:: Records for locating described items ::

==========

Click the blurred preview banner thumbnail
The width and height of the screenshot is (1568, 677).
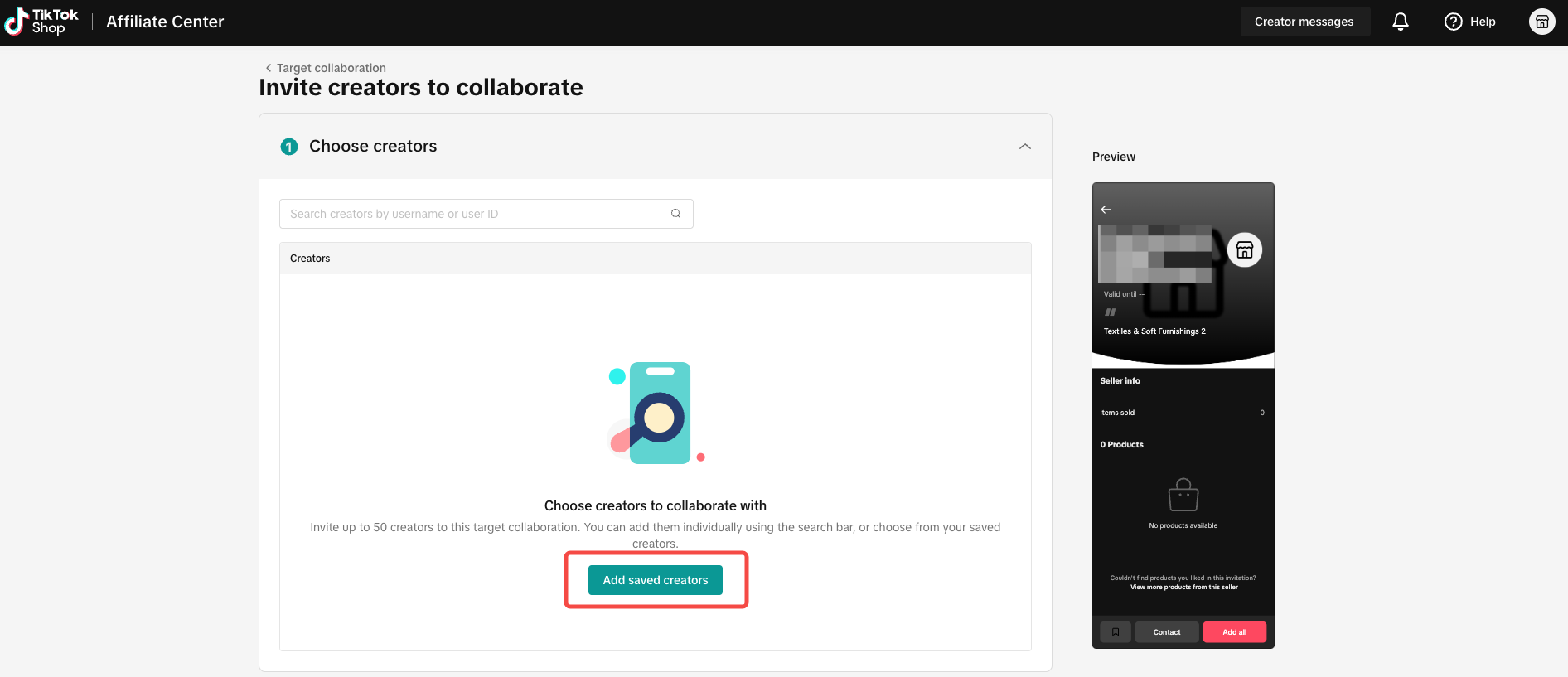pos(1155,254)
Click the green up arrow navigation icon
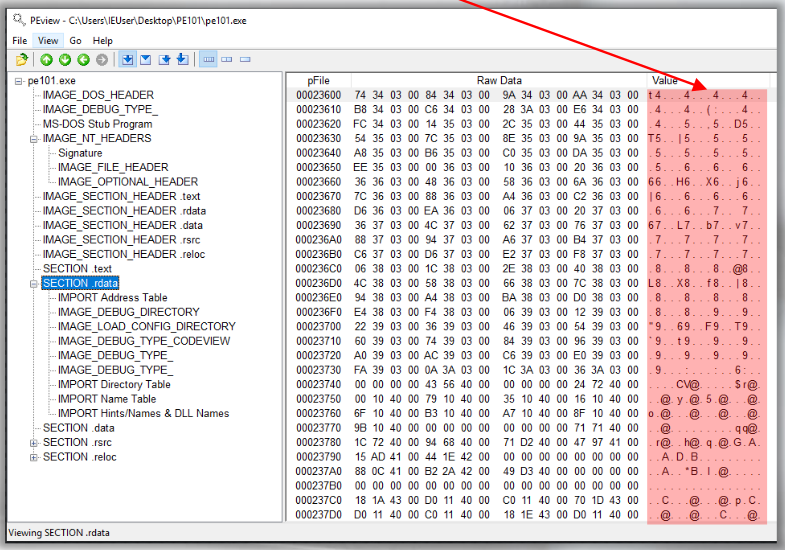The width and height of the screenshot is (785, 550). (x=47, y=60)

==========

:: Exercise task ::
Edit the items above by replacing "Click" with "Select" and leaving everything else unchanged. Omit the pictures from your version.

:: Solution ::
Select the blurred preview banner thumbnail
The width and height of the screenshot is (1568, 677).
pos(1155,254)
Select the green up arrow navigation icon
The width and height of the screenshot is (785, 550). (x=47, y=60)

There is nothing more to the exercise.